Although Voi has yet to determine exactly how they’ll use these insights in Northampton (and, eventually across all of its 50+ European cities), the technology not only unlocks potential in accuracy of positioning and riding, but also from an operational and regulatory standpoint. For example, if the fleet management and rebalancing teams can pinpoint exactly where a scooter is, then they will save time and money retrieving scooters. The Luna mobile camera system can also be trained on any number of algorithms for a variety of applications. In the future, the cameras could recognize potholes on the roadway or recognize delivery vans blocking bike lanes outside of delivery hours, and then report this information back to the local authority.

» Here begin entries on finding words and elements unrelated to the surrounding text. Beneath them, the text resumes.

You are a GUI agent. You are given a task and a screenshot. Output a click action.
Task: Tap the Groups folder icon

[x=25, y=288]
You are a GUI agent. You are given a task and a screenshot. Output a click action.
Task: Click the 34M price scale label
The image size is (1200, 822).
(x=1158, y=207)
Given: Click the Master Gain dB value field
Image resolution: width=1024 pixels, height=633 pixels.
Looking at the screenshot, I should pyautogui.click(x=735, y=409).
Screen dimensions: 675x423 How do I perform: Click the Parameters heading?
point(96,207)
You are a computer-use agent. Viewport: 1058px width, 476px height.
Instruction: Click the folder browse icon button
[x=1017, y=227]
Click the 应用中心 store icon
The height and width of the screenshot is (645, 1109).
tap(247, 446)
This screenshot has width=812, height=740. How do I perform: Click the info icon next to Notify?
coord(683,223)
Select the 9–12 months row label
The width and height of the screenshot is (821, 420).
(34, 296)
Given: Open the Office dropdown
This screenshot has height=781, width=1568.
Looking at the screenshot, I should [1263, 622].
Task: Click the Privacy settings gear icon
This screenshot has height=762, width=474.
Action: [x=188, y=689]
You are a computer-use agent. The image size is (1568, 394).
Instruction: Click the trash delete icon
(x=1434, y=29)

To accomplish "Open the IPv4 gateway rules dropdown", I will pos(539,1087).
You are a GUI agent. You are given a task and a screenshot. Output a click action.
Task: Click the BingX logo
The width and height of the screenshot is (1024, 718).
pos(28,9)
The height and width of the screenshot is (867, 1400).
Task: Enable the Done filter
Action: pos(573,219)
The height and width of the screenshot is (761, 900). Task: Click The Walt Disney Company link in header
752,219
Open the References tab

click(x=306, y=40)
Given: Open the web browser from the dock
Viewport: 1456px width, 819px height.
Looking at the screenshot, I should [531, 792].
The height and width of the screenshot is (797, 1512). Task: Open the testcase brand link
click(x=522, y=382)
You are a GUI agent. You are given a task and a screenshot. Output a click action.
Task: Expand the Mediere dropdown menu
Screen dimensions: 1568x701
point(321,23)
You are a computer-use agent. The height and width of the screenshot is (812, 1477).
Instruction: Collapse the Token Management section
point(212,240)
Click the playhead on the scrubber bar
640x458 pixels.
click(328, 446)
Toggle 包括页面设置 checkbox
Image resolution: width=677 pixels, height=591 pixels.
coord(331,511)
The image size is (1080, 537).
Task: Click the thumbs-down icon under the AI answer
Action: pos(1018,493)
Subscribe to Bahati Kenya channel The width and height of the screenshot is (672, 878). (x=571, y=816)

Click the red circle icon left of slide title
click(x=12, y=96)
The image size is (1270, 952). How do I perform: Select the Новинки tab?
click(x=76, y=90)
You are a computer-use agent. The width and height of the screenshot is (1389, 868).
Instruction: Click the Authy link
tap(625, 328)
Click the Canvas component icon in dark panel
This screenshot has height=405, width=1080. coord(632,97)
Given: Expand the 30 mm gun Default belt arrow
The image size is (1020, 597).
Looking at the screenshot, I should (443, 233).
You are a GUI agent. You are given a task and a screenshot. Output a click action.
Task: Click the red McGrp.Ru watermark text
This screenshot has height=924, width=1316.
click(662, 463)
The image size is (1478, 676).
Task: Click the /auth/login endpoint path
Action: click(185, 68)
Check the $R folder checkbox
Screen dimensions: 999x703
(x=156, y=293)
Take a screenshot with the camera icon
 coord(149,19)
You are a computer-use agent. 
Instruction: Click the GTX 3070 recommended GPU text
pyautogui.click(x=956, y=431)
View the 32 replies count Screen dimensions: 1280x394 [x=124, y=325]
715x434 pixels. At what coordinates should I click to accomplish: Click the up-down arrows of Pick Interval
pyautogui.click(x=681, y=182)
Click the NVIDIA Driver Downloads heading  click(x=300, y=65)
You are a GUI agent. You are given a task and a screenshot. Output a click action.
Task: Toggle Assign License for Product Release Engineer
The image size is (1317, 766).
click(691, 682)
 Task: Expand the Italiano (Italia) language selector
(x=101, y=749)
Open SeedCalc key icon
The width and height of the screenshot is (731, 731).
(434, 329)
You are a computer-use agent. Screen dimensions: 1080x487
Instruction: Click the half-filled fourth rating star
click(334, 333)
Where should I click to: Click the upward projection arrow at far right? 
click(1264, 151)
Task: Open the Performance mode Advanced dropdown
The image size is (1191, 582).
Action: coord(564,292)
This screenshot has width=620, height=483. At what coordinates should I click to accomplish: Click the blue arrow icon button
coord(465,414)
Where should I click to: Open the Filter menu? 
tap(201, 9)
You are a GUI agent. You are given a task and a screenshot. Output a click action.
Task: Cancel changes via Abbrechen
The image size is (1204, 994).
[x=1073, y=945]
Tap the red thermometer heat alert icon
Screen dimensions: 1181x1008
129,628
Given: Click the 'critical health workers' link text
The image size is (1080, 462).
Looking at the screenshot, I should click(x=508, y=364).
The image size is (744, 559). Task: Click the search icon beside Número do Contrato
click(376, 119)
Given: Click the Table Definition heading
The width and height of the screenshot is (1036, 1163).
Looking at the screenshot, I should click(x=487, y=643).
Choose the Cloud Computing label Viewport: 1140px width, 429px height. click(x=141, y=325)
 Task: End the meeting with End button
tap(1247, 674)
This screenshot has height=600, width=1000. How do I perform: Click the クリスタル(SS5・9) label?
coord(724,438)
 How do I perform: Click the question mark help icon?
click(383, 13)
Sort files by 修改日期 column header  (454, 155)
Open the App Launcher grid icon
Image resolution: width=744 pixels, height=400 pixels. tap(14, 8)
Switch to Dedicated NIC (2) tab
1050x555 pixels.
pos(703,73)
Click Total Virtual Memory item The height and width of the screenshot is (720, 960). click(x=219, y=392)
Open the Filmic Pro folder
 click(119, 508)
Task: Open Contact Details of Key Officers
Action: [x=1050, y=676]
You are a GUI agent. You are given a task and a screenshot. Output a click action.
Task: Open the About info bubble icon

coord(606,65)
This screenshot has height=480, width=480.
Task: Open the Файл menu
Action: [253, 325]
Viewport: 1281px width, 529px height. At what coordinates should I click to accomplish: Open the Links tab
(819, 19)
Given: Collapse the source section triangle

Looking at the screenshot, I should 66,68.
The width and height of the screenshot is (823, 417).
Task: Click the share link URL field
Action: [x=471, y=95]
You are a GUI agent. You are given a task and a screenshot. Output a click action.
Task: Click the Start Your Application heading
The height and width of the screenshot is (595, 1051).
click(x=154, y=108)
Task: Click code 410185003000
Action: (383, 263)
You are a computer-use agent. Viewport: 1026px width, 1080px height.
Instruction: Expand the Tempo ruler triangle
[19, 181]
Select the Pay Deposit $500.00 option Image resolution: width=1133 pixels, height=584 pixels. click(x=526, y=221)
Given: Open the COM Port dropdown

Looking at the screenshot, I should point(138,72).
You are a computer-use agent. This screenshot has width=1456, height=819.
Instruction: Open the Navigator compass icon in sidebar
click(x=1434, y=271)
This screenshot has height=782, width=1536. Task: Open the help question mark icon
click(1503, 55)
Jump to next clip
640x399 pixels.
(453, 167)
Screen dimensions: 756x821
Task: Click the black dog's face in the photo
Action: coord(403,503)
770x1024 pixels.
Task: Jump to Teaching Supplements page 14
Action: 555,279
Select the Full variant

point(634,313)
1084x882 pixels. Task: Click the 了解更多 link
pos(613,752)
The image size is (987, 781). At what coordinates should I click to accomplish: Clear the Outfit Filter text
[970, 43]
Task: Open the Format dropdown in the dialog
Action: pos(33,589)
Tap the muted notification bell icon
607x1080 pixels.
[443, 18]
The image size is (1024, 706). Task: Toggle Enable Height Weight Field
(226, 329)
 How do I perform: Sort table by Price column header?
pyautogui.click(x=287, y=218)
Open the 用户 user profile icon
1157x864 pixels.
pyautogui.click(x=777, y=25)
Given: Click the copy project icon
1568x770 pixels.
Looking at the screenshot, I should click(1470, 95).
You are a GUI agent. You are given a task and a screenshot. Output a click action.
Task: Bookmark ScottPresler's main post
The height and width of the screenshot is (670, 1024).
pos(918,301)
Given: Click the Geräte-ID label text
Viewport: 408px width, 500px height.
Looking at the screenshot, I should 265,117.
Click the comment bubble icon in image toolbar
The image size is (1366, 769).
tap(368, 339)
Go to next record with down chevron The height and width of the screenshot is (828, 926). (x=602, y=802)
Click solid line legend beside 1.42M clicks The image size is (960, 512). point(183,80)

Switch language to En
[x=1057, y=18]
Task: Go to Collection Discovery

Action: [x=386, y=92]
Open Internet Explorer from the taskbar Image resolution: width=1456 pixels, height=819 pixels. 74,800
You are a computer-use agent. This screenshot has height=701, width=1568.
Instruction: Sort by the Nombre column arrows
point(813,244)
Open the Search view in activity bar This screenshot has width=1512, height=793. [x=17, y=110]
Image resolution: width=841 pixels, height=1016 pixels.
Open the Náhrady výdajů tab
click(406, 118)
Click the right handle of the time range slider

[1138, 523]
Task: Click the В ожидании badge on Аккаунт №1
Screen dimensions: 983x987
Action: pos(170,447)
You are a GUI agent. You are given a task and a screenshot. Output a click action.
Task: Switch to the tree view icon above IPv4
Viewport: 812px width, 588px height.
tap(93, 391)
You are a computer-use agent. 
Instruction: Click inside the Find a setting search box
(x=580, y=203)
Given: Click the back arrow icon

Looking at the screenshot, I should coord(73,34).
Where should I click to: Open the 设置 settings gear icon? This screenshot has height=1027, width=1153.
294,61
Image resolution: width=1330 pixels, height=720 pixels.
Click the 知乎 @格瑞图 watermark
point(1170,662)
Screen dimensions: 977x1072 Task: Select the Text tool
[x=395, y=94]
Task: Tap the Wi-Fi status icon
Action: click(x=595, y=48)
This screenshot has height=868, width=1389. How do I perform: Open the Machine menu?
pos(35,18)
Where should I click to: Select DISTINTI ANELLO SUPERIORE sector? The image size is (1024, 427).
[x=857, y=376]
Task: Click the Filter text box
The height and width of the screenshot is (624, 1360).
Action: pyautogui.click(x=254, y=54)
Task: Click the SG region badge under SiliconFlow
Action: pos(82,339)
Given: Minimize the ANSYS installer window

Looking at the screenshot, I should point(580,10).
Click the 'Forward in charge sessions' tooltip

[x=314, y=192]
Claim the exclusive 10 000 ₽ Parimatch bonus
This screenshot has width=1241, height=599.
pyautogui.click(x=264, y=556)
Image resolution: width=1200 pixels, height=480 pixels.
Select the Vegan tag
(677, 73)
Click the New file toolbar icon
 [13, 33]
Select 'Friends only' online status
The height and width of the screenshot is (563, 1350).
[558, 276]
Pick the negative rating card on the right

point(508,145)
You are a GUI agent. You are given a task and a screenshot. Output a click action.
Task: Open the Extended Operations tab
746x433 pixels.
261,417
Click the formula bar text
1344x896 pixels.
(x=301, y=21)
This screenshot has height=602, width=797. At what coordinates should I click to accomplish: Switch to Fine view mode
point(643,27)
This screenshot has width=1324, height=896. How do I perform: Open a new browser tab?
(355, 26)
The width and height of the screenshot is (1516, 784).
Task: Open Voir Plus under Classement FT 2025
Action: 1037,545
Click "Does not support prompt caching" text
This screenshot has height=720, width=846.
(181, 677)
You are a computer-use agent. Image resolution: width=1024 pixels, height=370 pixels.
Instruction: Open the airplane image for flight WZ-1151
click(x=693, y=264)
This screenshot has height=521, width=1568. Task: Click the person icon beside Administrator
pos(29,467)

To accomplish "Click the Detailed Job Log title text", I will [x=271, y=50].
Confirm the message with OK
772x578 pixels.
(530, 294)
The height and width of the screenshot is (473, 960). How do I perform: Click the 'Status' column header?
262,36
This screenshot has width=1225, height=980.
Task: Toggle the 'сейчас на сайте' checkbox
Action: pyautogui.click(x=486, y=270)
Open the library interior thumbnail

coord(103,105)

“It’s an order of magnitude change in the resolution of GPS and a step change in the business applications that are possible with that new level of accuracy,” says Furlong.
Together, we are building the future of micro-mobility.
“Aside from all the well-documented first- and last-mile and environmental benefits, in the post-COVID recovery era, when public transport capacity is down, there just isn’t enough room for socially distanced one-and-a-half tonne metal boxes called cars on our streets,” says Furlong.
“Our partnership will complement public transport and allow people to travel in a safe, controlled, socially distanced fashion that bolsters the overall value proposition of micro-mobility and gets rid of some of the negative public perceptions associated with it.”